Now, I understand that everyone should be careful when they go out, and take certain precautions. But to completely overlook the wrong-doing of the men involved simply because of their sporting prowess is a naive way of protecting them, and actually dangerous, because to maintain silence implies tacit approval for that behaviour and doesn’t show those involved the consequences of wrong-doing and thus puts more women out there at risk of falling victim to these men, who will simply repeat the behaviour, ad nauseam.
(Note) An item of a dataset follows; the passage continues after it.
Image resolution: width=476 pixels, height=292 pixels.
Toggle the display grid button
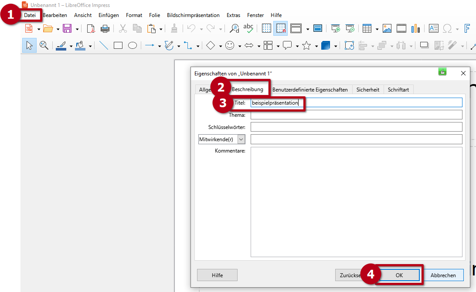pyautogui.click(x=266, y=29)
Also, to put the blame squarely on the victims… “if she was a decent girl, she wouldn’t have put herself in that situation”… is completely inadequate was of dealing with the matter. Plenty of “decent girls” are sexually assaulted. Often, it is the “good girls” who are taught to respect and obey their elders, to obey authority, to think the best of people, who are the ones most easily taken advantage of. It simply doesn’t enter their heads that someone could be planning to molest them, to sexually assault them, to line up a group of friends to take turns raping them… They might run into the sporting hero in a bar, have a few drinks, be hugely flattered when said hero takes an interest in them, agree to have sex with that ‘hero’ and proceed to a hotel room, thinking he will treat them well because the media does portray him as a ‘decent bloke’ and ’sporting hero’. She is not consenting to rape. She is not consenting to be humiliated and degraded. It is not her fault if she is overpowered and gang raped. So to say that she ‘put herself’ in that situation, implying that she wanted that to happen, or at least suspected it might, it simply not good enough. It is appalling that women could be so judgmental about other women. Also, if we keep on lionising these sports people, lifting them above the rule of law, how is the general public, women (who apparently “should know better”) especially, going to know to avoid them? To not “put themselves” in “those” situations with them?
*shakes head*
I was really very upset and shocked. I couldn’t believe it. In this day and age.